Contributions of authors
Philip J Herrod: conceived the review; designed the review; coordinated the review; extracted data; checked quality of data extraction; analysed or interpreted data; undertook quality assessment; checked quality assessment; performed statistical analysis; checked quality of statistical analysis; produced the first draft of the review; contributed to writing or editing the review; advised on the review; wrote to study authors/experts/companies; performed translations; approved final review prior to submission; is guarantor of the review.
Brett Doleman: conceived the review; designed the review; checked quality of data extraction; analysed or interpreted data; checked quality assessment; checked quality of statistical analysis; produced the first draft of the review; contributed to writing or editing the review; advised on the review; approved final review prior to submission.
Edward J Hardy: conceived the review; designed the review; extracted data; checked quality of data extraction; analysed or interpreted data; undertook quality assessment; checked quality assessment; produced the first draft of the review; contributed to writing or editing the review; advised on the review; approved final review prior to submission.
Paul Hardy: conceived the review; designed the review; extracted data; contributed to writing or editing the review; advised on the review; approved final review prior to submission.
Trevor Maloney: conceived the review; designed the review; extracted data; contributed to writing or editing the review; advised on the review; approved final review prior to submission.
John P Williams: conceived the review; designed the review; contributed to writing or editing the review; advised on the review; approved final review prior to submission.
Jon N Lund: conceived the review; designed the review; contributed to writing or editing the review; advised on the review; approved final review prior to submission.

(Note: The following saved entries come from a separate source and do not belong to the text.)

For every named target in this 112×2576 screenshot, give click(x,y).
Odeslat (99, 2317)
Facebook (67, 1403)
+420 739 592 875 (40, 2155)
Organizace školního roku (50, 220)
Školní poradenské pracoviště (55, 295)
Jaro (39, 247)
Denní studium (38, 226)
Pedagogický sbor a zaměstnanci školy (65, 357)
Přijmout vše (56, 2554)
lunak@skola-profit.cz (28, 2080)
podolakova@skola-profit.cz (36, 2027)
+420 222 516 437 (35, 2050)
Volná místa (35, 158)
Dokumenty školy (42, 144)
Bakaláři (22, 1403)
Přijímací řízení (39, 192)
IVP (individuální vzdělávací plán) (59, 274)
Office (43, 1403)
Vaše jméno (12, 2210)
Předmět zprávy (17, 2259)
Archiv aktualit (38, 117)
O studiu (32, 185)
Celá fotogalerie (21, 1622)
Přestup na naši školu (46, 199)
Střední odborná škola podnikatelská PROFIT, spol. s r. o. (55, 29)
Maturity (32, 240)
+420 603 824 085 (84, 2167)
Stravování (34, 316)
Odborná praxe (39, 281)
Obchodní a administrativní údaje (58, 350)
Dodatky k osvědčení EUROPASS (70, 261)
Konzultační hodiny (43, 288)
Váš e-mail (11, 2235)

Contributions of the editorial base
Gill Norman (Editor): edited the protocol and the review; advised on methodology, interpretation and content; approved the final version prior to submission. Gill Rizzello (Managing Editor): coordinated the editorial process; advised on content; edited the protocol and the review. Sophie Bishop (Information Specialist): designed the search strategy, edited the search methods section and ran the searches. Tom Patterson (Editorial Assistant): edited the reference sections and drafted the plain language summary.
Sources of support
Internal sources
No sources of support provided
External sources
-
National Institute for Health Research (NIHR), UK
This project was supported by the National Institute for Health Research, via Cochrane Infrastructure funding to Cochrane Wounds. The views and opinions expressed are those of the authors and not necessarily those of the NIHR, NHS or the Department of Health and Social Care.
Declarations of interest
Philip J Herrod: I work as a health professional. I received a two‐year research fellowship jointly awarded by the Royal College of Surgeons of England and the Dunhill Medical Trust in 2016. I have published several articles on the management of pilonidal sinus disease previously, however none are cited in this review. I have also recently co‐authored a chapter on pilonidal sinus disease for the next edition of the Oxford Textbook of Surgery
Brett Doleman: I have received a grant from the Association of Anaesthetists of Great Britain and Ireland (AAGBI) for a randomised controlled trial of preventative paracetamol and have previously undertaken a meta‐analysis of preventative paracetamol.
Edward J Hardy: none known.
Paul Hardy: I work as a health professional. I have carried out consultancy for Smith & Nephew. The funding for this was not received by me personally, and I did not benefit from this payment or have access to the funding.
Trevor Maloney: I work as a health professional. Conference fees and travel and accommodation expenses were paid on my behalf by Convatec PLC in 2017. This funding was not paid directly to me or my host institution.
John P Williams: I work as a health professional.
Jon N Lund: I work as a health professional.